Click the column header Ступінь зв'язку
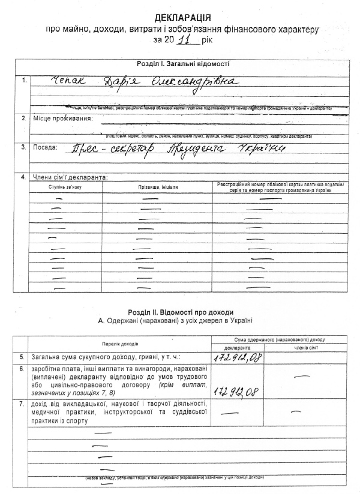[64, 188]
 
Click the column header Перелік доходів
[119, 344]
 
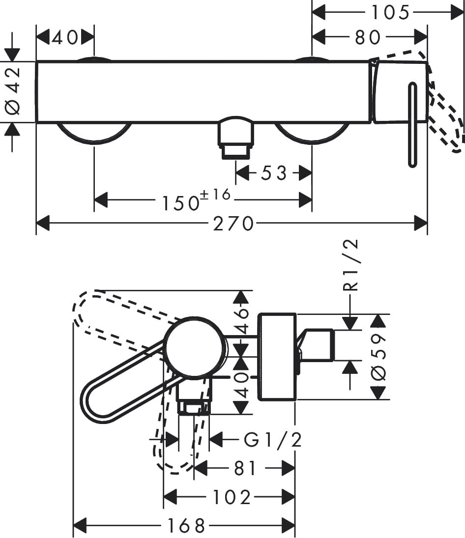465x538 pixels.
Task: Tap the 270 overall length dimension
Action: click(x=233, y=224)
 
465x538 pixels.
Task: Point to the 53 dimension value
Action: click(x=273, y=173)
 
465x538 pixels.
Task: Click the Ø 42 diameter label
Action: click(x=13, y=91)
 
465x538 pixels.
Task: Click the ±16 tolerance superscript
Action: click(x=215, y=194)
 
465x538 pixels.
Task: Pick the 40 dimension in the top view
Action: click(x=65, y=37)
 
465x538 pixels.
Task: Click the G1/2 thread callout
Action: click(x=273, y=440)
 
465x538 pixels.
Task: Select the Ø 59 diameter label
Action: click(x=378, y=357)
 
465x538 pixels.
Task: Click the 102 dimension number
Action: click(x=232, y=498)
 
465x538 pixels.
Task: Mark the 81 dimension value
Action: click(x=245, y=469)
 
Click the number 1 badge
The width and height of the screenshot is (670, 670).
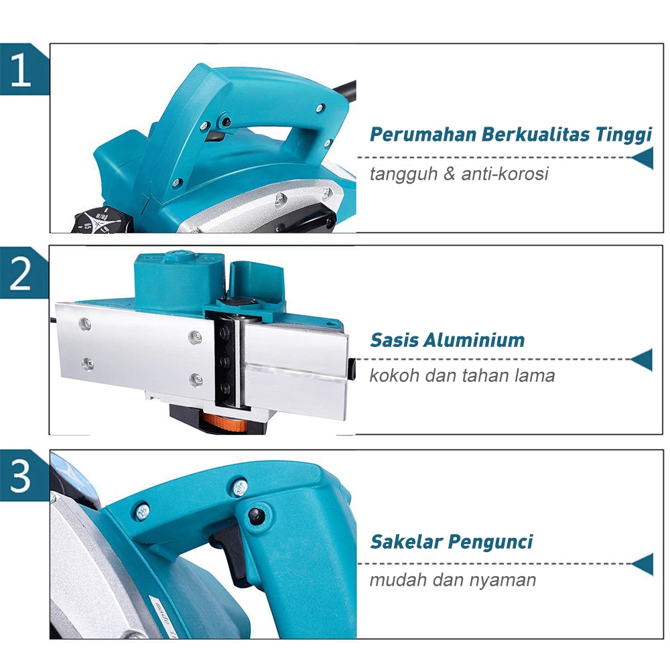[x=21, y=69]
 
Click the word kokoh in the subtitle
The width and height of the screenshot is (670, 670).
[x=394, y=376]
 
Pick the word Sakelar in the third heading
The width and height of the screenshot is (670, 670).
[x=407, y=542]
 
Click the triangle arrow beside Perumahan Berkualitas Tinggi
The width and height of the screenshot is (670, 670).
[x=643, y=158]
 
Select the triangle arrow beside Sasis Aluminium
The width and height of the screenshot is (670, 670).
[x=641, y=360]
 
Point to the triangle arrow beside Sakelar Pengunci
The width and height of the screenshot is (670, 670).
[x=642, y=564]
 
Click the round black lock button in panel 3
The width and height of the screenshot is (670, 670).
[x=256, y=516]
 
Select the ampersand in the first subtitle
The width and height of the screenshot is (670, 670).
[x=449, y=174]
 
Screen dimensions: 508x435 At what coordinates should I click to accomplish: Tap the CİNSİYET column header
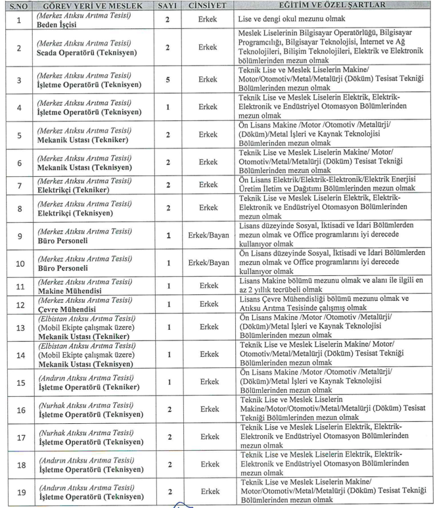[208, 5]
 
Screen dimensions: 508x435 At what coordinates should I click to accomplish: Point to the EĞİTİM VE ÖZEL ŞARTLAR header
[333, 5]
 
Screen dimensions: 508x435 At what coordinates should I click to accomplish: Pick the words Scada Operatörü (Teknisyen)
[82, 53]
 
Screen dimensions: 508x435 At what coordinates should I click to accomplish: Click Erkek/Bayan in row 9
[208, 235]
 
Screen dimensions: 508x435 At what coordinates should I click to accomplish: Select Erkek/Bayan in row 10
[208, 263]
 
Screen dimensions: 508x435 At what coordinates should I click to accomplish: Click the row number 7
[19, 185]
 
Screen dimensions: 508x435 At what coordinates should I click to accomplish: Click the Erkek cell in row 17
[208, 436]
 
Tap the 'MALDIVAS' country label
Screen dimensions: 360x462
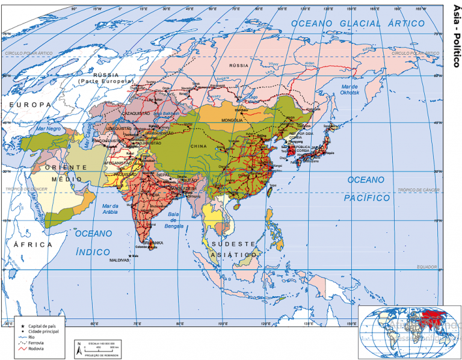point(119,260)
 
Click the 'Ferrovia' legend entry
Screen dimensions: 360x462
point(36,343)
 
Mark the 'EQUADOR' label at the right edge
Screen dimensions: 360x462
point(430,267)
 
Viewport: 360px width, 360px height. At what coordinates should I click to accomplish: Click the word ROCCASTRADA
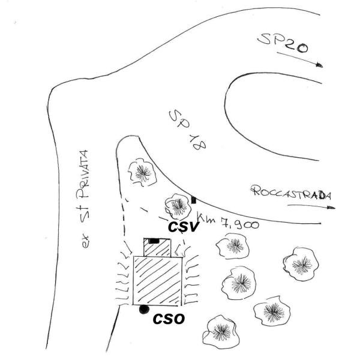[x=292, y=193]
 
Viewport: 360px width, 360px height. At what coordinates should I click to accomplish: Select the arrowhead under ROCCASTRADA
[x=332, y=208]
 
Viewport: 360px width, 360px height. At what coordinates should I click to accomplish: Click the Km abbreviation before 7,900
[x=207, y=219]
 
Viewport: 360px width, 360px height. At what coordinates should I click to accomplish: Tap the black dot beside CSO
[x=143, y=310]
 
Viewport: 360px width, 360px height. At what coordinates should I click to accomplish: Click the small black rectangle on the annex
[x=154, y=241]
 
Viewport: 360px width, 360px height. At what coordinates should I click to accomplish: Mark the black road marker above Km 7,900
[x=193, y=200]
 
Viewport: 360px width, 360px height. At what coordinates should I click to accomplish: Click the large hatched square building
[x=157, y=280]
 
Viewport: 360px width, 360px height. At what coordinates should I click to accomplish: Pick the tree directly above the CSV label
[x=178, y=206]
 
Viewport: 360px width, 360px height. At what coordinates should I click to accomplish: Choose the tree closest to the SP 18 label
[x=143, y=172]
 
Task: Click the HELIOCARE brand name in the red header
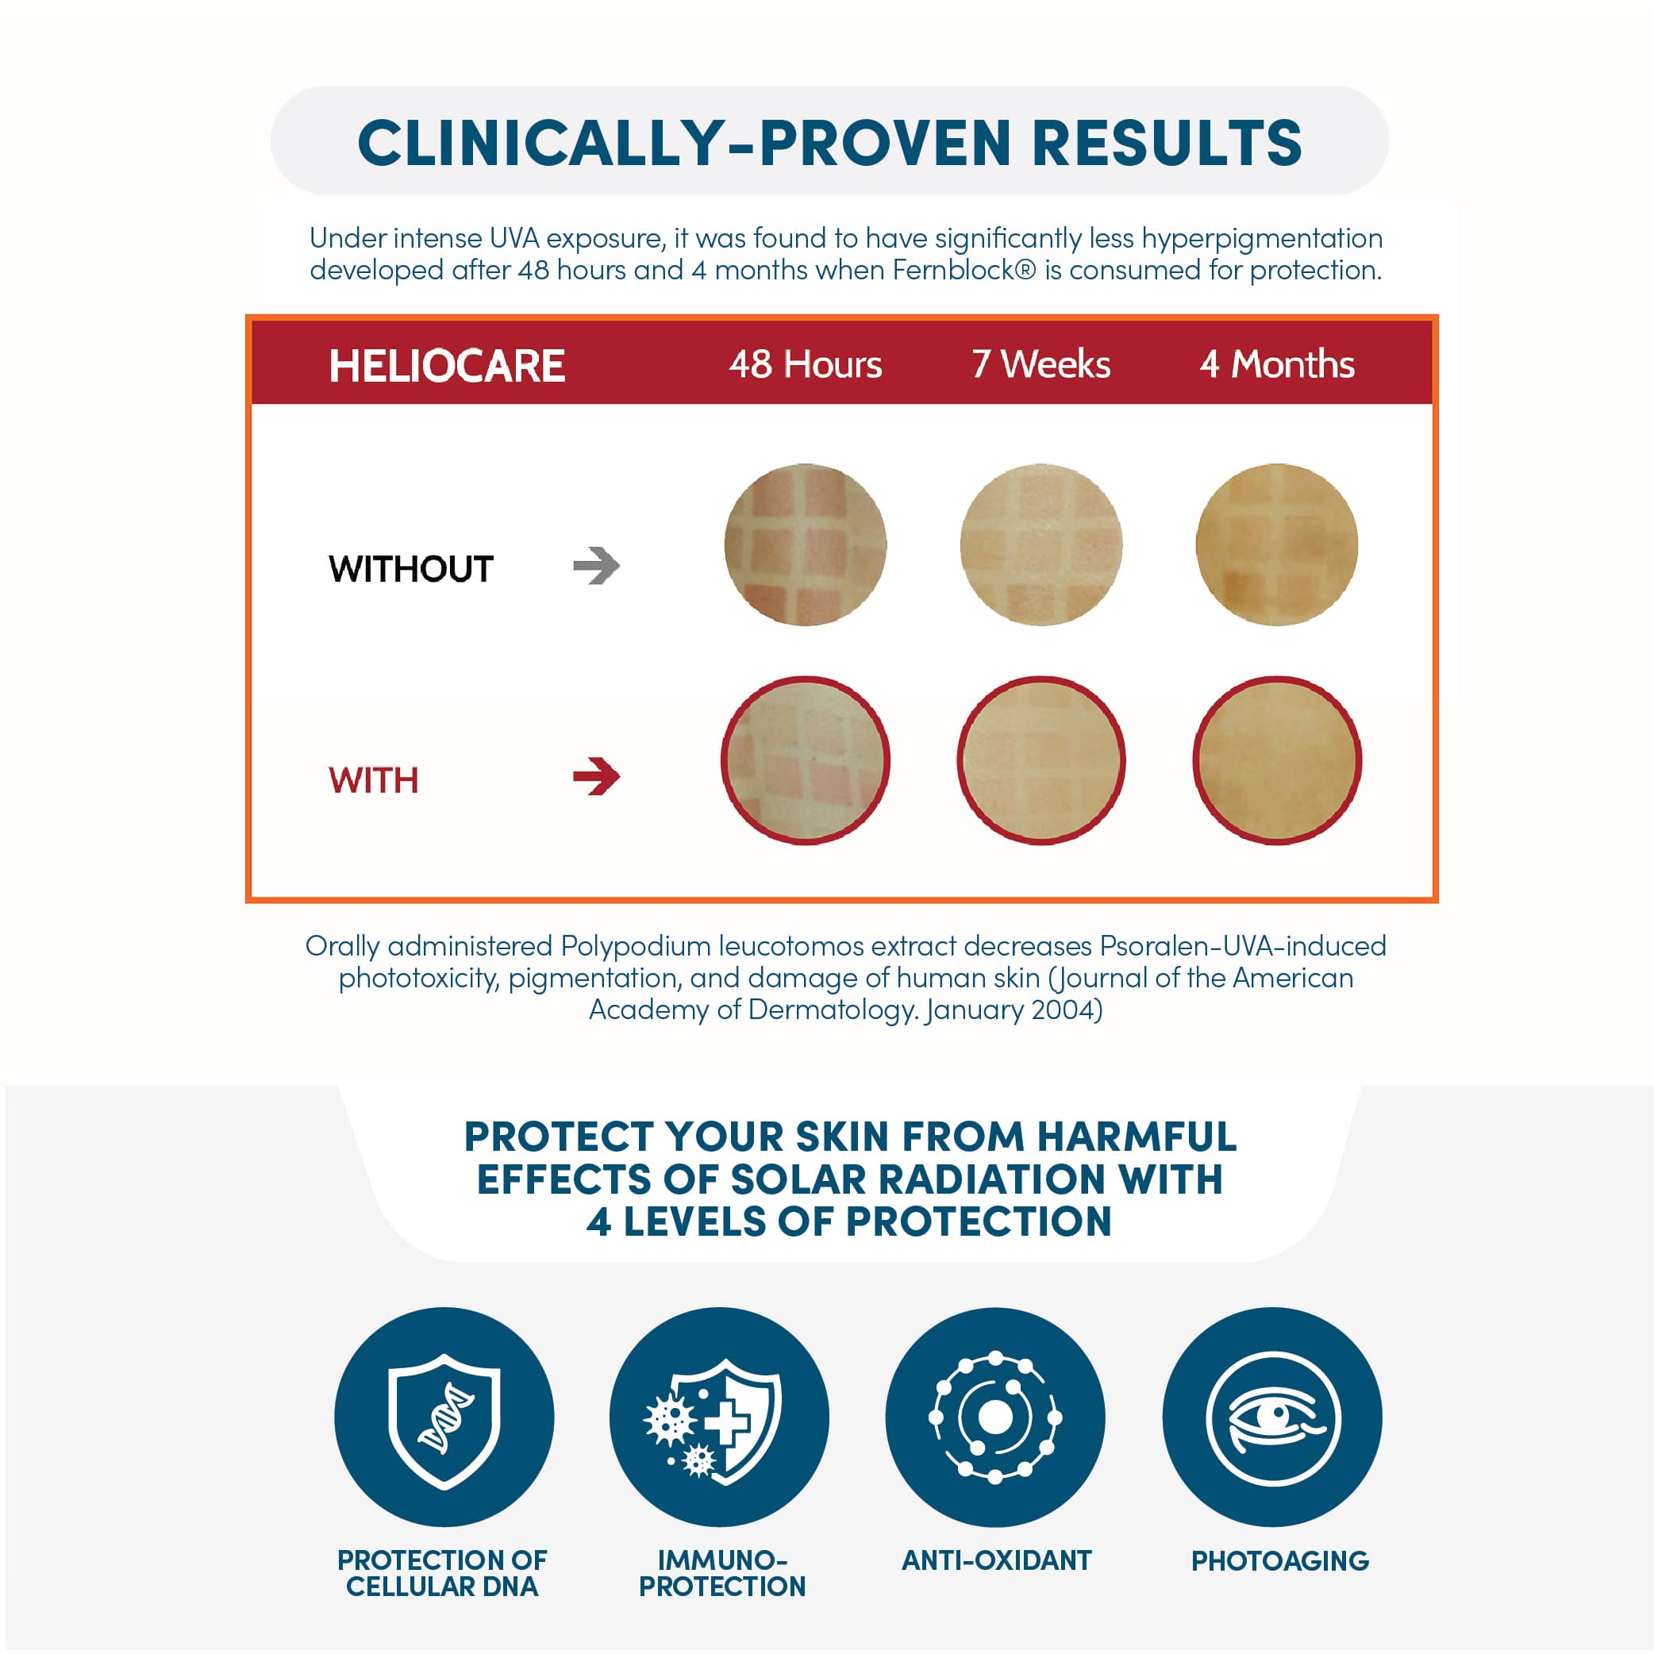(447, 366)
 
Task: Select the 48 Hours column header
(805, 365)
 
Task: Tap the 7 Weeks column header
(1041, 365)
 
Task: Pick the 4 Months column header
(1277, 365)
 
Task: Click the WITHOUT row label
(411, 569)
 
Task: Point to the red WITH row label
(374, 781)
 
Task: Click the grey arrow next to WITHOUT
(597, 566)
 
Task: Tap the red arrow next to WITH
(597, 776)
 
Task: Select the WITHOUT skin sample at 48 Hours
(806, 544)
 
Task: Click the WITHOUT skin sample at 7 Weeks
(1041, 544)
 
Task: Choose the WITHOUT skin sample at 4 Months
(1276, 544)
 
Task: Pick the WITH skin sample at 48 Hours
(806, 760)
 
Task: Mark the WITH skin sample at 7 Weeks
(1041, 760)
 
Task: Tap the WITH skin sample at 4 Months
(1276, 760)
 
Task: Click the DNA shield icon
(444, 1417)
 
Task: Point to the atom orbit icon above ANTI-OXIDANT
(994, 1417)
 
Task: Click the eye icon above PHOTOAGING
(1272, 1417)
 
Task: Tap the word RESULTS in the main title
(1167, 142)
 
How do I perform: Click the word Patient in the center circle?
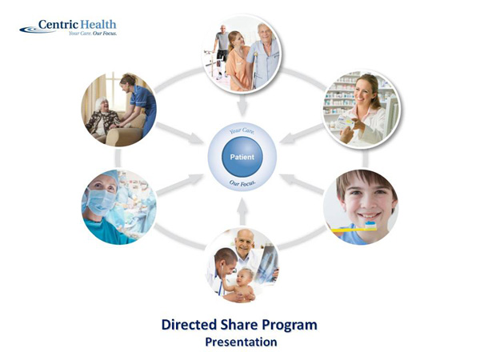[x=242, y=157]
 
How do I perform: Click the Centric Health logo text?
[x=77, y=25]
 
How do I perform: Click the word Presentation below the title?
[x=241, y=342]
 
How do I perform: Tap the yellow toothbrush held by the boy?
[x=353, y=227]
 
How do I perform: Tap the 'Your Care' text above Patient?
[x=241, y=130]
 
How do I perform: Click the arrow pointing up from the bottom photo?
[x=242, y=211]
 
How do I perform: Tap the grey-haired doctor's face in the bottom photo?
[x=245, y=241]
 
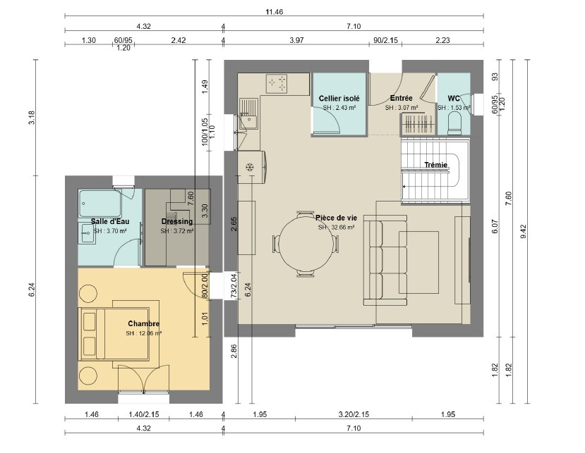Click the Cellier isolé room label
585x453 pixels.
point(339,99)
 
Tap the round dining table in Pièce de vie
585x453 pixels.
point(306,244)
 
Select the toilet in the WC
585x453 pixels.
point(454,124)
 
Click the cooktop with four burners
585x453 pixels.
point(277,84)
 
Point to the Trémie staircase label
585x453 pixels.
point(436,165)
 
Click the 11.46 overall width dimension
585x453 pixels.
point(275,12)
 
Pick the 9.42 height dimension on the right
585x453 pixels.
point(523,231)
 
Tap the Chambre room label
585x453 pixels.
point(144,324)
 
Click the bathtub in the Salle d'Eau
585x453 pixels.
point(100,204)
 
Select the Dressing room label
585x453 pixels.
point(177,222)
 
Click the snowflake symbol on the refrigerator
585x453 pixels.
point(249,167)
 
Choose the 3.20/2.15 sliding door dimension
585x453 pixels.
point(354,414)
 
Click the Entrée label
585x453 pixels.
point(402,98)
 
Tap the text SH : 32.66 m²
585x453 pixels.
point(336,228)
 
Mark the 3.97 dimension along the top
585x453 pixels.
point(296,40)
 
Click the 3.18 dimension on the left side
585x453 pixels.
point(32,118)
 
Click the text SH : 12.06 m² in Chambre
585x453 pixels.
point(144,333)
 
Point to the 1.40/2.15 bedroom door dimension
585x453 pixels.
point(144,414)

:::

Problem requirements: Could you update the stretch of records from the line containing "Pick the word Sakelar in the third heading" through the line containing "[x=643, y=158]" by replacing "triangle arrow" with "dropdown arrow", leaving everything else unchanged, and give back only those lines?

Solution to the exercise:
Pick the word Sakelar in the third heading
The width and height of the screenshot is (670, 670).
[x=407, y=542]
 
Click the dropdown arrow beside Perumahan Berkualitas Tinggi
The width and height of the screenshot is (670, 670).
[x=643, y=158]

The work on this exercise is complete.